The United States has withdrawn from Saudi Arabia a planning team that was coordinating with the coalition air campaign and moved it to Bahrain. The move is intended to better coordinate with naval commandes in Bahrain, Pentagon spokesman Adam Stump said.
The United States stepped up military assistance
to the Saudi-led coalition in April, using tankers to refuel coalition jets bombing targets in Houthi rebels' territory to allow them to complete more missions, sharing intelligence, expediting deliveries of munitions, and establishing the planning cell that is now withdrawn.
The decision wasn't tied directly to the strike this week that hit a hospital, killing 19 people and injuring 24,
in the northern Hajjah province, but appears to have been in the works for a few weeks as American officials became more concerned about civilian casualties.
"The cooperation that we've extended to Saudi Arabia since the conflict escalated again is modest and it is not a blank check," Stump said. "At no point did US military personnel provide direct or implicit approval of target selection or prosecution."
The Hajjah strike did prompt the humanitarian group Doctors Without Borders to withdraw from the country this week, an act the group typically takes only as a last resort.
That strike closely followed attacks that struck two schools in the northern Yemen territory dominated by the Iran-backed Houthi tribe, a follower of the Shia branch of Islam, which has been fighting the Sunni-dominated government. A hospital was also struck in January
The humanitarian group, also known as Médecins Sans Frontier, or MSF, announced Friday
it was pulling its staff out of six hospitals in northern Yemen. The group accuses the Saudi-led force of carrying out "indiscriminate bombings," and despite Saudi assurances the hospital strikes were mistakes and that the coalition would not violate international law by targeting them, MSF officials say the evidence points otherwise.

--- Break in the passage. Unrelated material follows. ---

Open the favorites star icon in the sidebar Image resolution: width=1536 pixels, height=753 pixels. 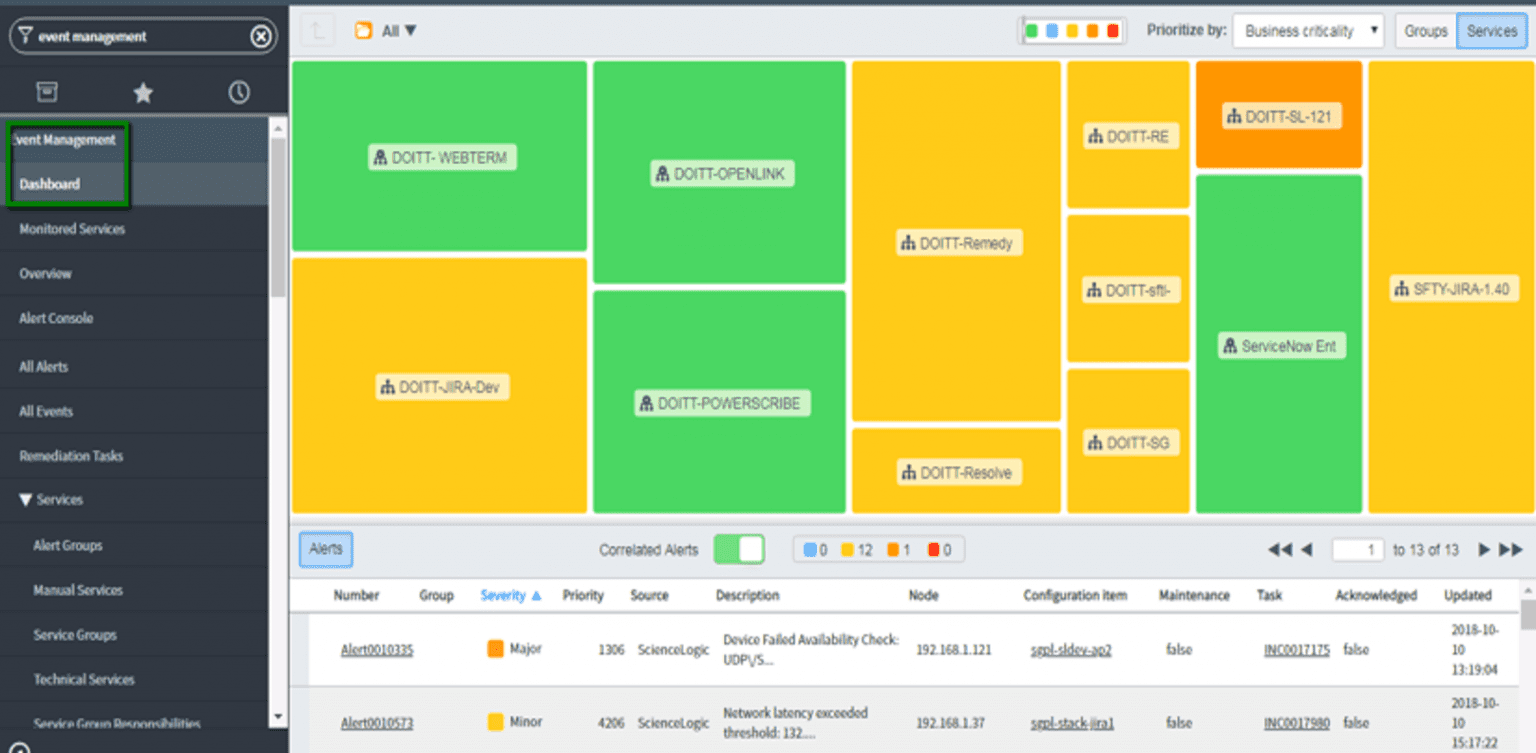142,91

"Aerial bombings have, however, continued, despite the fact that MSF has systematically shared the GPS coordinates of hospitals in which we work with the parties involved in the conflict," the group said in a statement.
"This attack shows a failure to control the use of force and to avoid attacks on hospitals full of patients. MSF is neither satisfied nor reassured by the Saudi-led coalition's statement that this attack was a mistake."
The attack followed strikes that hit two schools, killing at least 14 children
, last Saturday. Saudis insisted they were hitting "a major training camp for the militia" and that the attack killed a Houthi rebel leader.
The Saudis insisted the Houthi recruited children as fighters, scouts and messengers, although a UNICEF representative in Yemen told CNN the children -- ages 6 to 8 -- were too young to be fighters.
A U.N. report
in May blamed the Saudi-led coalition for a sixfold jump in the number of child fatalities in 2015 compared with the year before.
The coalition, which involves several Arab countries, began a military campaign in Yemen in March 2015 aimed at preventing Houthi rebels allied to Iran and forces loyal to Yemen's deposed President Ali Abdullah Saleh from taking power.
Fighting began in earnest in Yemen in early 2015, when the Houthis drove out Yemen's US-backed government, led by President Abdu Rabbu Mansour Hadi, from the capital, Sanaa. The crisis quickly escalated into a multisided war, which allowed al Qaeda and ISIS -- other enemies of the Houthis -- to grow stronger in the country, strategically located at the opening to the Red Sea.
A ceasefire went into effect in April of this year
, but the lull in fighting was short-lived and the peace talks that started that month reached a complete dead end by August.
At least 78 civilians were killed in March when Saudi airstrikes struck one of the largest markets in northern Yemen during the busiest time of day.
A MSF hospital was hit in January,
killing at least five people.
Saudi state-run media reported the coalition has set up an independent team to investigate reports of civilian casualties.
U.S. military officials have advised the Saudi-led coalition on measures to prevent civilian casualties, Stump said. While the United States remains committed to working with the Saudis to deter the threat to its southern border with Yemen, it has reiterated at the "most senior levels" that the kingdom needs to conclude a political settlement to end the hostilities, Stump said.
"Even as we assist the Saudis regarding their territorial integrity, it does not mean that we will refrain from expressing our concern about the war in Yemen and how it has been waged," Stump said. "In our discussions with the Saudi-led coalition, we have pressed the need to minimize civilian casualties."